なりきるキミと乗っ取られたあたし

 天地がひっくり返ったみたいに目が回り、腰に強い衝撃を受けた。
 悲鳴を上げたように思ったがどうだろう。痛すぎると逆に声にならないのかもしれない。
 なんだってこんな目にあわされなきゃならないの。
 文句をつけようにも、うめくことさえできない。

「ちょっと! 大丈夫!?」
 大げさに声を上げて双葉が飛んできた。

 でも、双葉が駆け寄ったのはあたしじゃなかった。
 何が起こったかわからないといったふうの友梨奈も駆けつけて、倒れているキリコの身を案じて背中をさすった。

 なんで……
 なんでキリコなの?
 あたしはこっちだよ……?
 どうしてよ。キリコが引きずり落としたんだよ?
 被害者ぶってうずくまってるキリコにだまされないで。
 体を強く打ち付けたせいで、苦しくて、声が出ない。

 キリコはふたりに手助けされながら身を起こした。

 ――あれ?

 目の前にいる人物になにか違和感がある。
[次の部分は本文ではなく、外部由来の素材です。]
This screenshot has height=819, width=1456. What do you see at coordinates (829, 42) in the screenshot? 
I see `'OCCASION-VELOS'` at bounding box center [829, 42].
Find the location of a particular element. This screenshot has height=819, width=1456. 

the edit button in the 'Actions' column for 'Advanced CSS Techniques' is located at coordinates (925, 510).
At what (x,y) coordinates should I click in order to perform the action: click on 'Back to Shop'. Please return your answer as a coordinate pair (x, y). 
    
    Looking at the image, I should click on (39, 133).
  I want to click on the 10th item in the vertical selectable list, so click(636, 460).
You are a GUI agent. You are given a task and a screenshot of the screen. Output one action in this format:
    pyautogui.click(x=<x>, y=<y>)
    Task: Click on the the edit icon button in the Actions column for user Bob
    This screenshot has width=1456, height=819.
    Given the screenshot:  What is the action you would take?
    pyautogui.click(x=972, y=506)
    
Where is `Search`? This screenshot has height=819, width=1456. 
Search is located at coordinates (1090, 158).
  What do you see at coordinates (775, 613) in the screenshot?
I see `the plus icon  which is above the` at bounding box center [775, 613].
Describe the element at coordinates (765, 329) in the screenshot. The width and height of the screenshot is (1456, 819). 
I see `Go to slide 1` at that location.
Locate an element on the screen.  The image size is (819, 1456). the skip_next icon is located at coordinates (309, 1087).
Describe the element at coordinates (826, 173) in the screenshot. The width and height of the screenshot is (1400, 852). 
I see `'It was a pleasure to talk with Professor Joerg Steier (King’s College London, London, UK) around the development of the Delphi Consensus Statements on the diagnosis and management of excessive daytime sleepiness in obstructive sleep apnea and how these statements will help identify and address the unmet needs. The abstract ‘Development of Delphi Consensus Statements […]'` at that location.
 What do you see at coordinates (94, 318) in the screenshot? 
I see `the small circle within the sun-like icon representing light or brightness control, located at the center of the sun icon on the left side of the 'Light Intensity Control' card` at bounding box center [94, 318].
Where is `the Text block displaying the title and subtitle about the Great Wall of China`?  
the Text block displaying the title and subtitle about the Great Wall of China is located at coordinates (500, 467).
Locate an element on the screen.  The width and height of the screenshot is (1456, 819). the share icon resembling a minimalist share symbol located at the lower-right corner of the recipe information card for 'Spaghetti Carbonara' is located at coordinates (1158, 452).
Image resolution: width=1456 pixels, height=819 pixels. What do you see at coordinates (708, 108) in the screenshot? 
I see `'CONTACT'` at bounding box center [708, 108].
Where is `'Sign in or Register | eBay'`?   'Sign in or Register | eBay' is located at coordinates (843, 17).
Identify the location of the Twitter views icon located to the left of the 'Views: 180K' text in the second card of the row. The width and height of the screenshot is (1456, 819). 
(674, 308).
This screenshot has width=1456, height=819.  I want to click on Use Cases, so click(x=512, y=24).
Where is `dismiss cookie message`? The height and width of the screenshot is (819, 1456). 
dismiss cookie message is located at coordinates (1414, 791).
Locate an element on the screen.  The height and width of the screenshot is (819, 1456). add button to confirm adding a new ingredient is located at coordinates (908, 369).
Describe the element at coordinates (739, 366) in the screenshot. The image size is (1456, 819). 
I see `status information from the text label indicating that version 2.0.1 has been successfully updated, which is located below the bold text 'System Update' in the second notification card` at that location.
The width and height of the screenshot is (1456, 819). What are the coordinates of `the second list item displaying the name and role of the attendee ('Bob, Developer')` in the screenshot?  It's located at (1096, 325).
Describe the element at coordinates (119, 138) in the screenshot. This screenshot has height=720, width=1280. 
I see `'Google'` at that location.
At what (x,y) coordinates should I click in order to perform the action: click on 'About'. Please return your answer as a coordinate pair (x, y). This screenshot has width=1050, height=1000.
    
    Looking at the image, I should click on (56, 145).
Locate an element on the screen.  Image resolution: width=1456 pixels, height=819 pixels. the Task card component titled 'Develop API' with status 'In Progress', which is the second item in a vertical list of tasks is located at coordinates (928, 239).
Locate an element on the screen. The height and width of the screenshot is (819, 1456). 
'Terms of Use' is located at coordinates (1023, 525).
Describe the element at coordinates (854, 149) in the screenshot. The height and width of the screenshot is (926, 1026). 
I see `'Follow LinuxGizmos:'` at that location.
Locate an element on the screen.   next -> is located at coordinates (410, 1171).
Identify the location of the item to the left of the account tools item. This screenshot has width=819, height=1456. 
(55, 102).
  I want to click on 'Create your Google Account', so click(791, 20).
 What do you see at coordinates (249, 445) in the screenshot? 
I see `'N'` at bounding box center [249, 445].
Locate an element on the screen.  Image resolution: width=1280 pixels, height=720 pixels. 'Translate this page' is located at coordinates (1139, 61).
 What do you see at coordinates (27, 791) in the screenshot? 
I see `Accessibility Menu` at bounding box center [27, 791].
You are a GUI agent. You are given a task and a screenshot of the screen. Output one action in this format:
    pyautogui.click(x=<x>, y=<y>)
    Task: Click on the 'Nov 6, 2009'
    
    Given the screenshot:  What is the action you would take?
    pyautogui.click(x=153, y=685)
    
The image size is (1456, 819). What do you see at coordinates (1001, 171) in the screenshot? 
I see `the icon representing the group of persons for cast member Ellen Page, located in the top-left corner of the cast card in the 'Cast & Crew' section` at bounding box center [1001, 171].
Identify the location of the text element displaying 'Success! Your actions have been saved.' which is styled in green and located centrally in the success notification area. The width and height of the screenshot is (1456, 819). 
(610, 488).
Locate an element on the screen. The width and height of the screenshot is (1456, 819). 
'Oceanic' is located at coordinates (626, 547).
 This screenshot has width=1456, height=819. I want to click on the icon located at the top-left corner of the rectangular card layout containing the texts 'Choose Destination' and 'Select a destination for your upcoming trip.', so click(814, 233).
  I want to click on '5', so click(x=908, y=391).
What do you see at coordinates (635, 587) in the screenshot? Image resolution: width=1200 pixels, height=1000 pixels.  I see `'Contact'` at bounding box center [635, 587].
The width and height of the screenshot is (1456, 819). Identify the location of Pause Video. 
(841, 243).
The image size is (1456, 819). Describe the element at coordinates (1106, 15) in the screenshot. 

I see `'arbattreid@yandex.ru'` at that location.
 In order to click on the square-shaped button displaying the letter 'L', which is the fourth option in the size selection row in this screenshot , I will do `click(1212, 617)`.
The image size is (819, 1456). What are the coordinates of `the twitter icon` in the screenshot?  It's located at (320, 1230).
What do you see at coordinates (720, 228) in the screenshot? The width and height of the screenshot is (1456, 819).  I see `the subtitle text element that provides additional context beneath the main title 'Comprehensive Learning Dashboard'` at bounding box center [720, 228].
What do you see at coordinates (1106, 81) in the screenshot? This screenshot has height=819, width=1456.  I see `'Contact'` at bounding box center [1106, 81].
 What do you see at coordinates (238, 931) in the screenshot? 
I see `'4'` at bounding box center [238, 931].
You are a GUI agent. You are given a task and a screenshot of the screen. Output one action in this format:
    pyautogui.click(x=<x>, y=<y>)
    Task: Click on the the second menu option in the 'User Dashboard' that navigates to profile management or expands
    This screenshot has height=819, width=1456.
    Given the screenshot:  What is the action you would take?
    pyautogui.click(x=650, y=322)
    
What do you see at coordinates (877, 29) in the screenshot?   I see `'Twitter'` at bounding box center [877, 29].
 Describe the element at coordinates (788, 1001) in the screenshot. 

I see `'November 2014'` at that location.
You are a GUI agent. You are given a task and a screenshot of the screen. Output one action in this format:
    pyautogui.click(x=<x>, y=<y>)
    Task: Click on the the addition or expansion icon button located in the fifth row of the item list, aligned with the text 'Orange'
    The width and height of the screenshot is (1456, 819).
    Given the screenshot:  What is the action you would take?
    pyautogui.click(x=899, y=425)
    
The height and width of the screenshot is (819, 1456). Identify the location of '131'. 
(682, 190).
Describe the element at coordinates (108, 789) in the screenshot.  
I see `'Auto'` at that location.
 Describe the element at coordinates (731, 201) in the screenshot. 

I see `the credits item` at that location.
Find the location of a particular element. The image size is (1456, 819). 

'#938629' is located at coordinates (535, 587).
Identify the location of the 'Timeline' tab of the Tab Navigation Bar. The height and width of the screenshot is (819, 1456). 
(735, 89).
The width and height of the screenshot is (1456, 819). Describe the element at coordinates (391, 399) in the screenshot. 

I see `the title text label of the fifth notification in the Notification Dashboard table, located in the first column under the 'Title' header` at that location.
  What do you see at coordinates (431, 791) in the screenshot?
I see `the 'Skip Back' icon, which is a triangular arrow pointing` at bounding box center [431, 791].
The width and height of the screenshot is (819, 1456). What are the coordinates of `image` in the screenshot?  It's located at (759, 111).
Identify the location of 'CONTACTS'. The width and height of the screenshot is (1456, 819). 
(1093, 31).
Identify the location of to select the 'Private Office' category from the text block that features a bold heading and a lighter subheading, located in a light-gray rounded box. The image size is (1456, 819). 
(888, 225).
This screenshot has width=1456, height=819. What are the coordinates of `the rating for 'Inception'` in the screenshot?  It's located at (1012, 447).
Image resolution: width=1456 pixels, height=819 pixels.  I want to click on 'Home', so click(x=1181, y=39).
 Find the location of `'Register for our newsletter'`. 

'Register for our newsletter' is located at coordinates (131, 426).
なにかがへんだ。
 キリコだったよね、あたしを引っ張り落としたのは?
 キリコってそんなに髪が長かったっけ?

 苦しそうにうつむいているキリコをよくよく見る。
 さらさらと垂れ下がった長い髪に顔が隠れてよく見えない。
 キリコは双葉と友梨奈に両脇を支えられ、ふらふらと、ほっそりとした足で立ち上がった。

 右足が痛むのか、かばうようなそぶりをする。
 前屈みになっているけれど、それでも両脇のふたりよりもキリコの方が背が高いように見えた。

 やっぱり、目の前にいるのがキリコのように思えない。
 スタイルがまったく違うのだ。
 ずんぐりとしたキリコだったら、大きなカブでも抜くみたいに、「よっこらしょ」とかけ声いいたくなるような、大きな尻してたじゃない。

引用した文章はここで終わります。